◆ **What is being asked**: Repeat the listing word for word, starting at the line that contains "This screenshot has height=819, width=1456." and ending after the line that contains "(x=360, y=23)".

++++++++++++++++++++

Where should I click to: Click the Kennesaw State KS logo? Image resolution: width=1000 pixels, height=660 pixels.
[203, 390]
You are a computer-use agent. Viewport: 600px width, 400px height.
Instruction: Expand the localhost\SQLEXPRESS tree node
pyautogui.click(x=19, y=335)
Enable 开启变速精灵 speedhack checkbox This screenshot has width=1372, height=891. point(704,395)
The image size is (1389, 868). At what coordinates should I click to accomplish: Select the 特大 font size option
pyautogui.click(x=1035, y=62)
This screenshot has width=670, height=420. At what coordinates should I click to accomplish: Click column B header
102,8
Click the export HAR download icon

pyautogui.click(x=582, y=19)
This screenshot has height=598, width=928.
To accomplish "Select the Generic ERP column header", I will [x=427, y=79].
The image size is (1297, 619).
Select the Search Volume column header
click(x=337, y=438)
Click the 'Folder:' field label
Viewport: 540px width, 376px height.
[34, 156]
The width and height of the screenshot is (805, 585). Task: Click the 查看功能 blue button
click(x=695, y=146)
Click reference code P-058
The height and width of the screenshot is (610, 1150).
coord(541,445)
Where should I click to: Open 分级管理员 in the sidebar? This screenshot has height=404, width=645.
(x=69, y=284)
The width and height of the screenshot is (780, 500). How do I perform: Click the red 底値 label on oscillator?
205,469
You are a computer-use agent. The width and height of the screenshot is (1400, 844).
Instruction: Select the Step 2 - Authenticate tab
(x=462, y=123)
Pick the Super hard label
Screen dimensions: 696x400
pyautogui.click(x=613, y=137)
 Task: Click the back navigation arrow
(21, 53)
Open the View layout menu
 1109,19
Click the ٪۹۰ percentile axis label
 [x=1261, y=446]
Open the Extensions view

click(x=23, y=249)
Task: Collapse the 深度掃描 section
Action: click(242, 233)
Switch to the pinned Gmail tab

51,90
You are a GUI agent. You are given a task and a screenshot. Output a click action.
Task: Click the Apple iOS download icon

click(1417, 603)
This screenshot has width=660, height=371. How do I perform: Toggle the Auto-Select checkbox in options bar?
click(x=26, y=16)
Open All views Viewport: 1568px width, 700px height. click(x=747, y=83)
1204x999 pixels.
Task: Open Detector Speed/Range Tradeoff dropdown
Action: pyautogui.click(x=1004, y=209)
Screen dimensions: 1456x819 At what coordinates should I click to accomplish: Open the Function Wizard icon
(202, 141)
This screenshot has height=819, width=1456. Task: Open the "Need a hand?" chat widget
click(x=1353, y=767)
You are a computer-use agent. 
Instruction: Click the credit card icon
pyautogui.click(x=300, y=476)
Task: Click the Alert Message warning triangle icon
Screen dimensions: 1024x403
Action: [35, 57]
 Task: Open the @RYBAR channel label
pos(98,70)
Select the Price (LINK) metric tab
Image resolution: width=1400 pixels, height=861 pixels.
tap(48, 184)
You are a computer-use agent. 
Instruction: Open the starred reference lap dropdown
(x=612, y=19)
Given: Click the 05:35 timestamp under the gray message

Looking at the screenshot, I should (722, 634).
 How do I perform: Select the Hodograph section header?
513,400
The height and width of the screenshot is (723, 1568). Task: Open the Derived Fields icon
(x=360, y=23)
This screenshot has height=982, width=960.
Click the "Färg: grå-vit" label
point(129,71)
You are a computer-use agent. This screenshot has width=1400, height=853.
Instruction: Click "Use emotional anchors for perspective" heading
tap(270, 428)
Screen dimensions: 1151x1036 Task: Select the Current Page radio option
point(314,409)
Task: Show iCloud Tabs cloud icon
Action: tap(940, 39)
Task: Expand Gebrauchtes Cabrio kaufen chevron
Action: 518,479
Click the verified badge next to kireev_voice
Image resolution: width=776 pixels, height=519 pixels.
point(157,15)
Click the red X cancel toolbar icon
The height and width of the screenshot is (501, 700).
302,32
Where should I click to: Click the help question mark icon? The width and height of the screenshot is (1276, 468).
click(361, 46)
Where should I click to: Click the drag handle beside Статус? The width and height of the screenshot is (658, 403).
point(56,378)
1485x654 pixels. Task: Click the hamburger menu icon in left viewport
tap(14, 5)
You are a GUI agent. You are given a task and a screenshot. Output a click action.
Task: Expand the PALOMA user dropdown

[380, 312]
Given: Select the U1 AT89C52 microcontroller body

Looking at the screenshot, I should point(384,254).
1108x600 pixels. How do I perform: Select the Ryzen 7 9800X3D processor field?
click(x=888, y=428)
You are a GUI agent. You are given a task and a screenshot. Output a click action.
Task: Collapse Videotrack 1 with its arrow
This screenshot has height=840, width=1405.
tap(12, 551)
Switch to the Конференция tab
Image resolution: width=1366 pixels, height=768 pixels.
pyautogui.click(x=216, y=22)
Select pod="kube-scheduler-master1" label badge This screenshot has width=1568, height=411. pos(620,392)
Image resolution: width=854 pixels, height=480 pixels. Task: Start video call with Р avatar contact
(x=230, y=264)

++++++++++++++++++++

◆ **Written response**:
This screenshot has height=819, width=1456. Task: Open the "Need a hand?" chat widget
click(x=1353, y=767)
You are a computer-use agent. 
Instruction: Click the credit card icon
pyautogui.click(x=300, y=476)
Task: Click the Alert Message warning triangle icon
Screen dimensions: 1024x403
Action: [35, 57]
 Task: Open the @RYBAR channel label
pos(98,70)
Select the Price (LINK) metric tab
Image resolution: width=1400 pixels, height=861 pixels.
tap(48, 184)
You are a computer-use agent. 
Instruction: Open the starred reference lap dropdown
(x=612, y=19)
Given: Click the 05:35 timestamp under the gray message

Looking at the screenshot, I should (722, 634).
 How do I perform: Select the Hodograph section header?
513,400
The height and width of the screenshot is (723, 1568). Task: Open the Derived Fields icon
(x=360, y=23)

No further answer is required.